▸ Data shown:

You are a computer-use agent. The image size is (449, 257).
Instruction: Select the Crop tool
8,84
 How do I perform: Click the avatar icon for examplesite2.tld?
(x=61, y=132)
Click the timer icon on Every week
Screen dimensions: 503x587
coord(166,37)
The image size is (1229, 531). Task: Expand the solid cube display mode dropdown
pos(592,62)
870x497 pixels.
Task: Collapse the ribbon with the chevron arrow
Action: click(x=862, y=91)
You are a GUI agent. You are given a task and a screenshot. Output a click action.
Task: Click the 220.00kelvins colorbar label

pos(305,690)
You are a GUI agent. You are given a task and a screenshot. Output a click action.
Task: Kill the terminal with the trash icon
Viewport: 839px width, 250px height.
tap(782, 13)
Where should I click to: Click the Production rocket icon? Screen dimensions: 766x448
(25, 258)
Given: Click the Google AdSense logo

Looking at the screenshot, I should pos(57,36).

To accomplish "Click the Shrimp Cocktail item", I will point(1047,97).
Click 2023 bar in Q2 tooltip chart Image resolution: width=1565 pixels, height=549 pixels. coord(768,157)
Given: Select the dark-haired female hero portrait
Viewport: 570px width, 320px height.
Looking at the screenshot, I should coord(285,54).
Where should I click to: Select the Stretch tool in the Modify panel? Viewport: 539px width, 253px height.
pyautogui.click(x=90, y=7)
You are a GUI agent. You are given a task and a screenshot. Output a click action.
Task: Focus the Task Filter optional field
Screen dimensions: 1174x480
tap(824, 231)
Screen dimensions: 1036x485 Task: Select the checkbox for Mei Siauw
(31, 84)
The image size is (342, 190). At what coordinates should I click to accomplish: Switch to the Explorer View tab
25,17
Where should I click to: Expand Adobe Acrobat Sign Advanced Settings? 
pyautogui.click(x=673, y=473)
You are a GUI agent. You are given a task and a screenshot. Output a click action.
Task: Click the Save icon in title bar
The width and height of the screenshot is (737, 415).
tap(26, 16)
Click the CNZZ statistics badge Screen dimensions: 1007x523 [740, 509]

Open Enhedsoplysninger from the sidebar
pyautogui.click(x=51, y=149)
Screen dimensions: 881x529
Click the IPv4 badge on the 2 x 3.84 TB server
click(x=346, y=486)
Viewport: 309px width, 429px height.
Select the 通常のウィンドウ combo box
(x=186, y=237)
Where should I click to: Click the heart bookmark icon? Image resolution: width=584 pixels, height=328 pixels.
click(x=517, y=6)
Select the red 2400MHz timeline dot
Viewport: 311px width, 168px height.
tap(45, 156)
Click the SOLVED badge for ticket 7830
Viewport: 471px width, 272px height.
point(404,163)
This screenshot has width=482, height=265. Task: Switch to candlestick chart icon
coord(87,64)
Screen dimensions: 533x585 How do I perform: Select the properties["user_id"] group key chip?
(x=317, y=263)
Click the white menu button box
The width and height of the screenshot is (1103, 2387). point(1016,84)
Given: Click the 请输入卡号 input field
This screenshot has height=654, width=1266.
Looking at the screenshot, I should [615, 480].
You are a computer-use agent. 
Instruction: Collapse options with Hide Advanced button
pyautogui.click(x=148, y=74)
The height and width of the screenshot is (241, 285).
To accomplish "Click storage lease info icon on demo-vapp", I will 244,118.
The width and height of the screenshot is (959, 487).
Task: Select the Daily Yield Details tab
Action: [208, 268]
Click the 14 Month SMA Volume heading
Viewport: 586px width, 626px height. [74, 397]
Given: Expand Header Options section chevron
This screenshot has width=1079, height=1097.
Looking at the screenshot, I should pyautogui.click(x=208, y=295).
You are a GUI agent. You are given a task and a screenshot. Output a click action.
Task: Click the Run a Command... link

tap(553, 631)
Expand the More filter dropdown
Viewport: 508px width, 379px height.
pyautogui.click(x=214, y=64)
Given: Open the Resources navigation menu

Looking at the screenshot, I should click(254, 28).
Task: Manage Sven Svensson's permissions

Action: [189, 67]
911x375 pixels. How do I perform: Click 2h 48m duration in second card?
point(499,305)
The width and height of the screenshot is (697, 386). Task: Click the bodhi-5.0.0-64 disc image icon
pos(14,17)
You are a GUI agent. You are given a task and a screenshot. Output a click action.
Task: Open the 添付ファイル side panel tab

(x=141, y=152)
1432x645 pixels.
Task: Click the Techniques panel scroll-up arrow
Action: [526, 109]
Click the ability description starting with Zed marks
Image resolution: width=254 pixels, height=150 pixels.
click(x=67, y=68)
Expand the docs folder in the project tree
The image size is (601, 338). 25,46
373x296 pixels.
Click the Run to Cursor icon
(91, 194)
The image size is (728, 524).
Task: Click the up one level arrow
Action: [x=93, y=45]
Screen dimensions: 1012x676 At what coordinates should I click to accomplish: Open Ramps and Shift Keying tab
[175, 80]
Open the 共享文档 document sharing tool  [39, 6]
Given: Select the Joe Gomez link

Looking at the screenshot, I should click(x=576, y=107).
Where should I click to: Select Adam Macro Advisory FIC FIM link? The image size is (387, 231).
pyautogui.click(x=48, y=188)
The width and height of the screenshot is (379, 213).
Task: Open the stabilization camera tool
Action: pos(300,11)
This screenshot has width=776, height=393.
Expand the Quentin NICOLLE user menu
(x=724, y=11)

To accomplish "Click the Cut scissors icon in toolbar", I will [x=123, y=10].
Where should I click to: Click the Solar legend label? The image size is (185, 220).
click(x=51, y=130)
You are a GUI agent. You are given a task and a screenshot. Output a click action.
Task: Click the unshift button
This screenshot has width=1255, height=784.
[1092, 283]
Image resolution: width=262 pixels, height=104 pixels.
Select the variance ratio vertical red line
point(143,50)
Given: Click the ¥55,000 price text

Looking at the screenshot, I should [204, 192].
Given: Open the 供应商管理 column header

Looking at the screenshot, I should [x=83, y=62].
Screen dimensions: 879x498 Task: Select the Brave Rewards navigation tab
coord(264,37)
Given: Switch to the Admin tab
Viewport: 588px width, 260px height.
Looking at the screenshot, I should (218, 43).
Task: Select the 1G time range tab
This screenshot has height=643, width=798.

▸ How to complete this task:
Transcribe exactly the lines from the one containing "Viewport: 588px width, 260px height." through the end of the records, both included, and nothing else.

▸ Response area:
Viewport: 588px width, 260px height.
Looking at the screenshot, I should (218, 43).
Task: Select the 1G time range tab
This screenshot has height=643, width=798.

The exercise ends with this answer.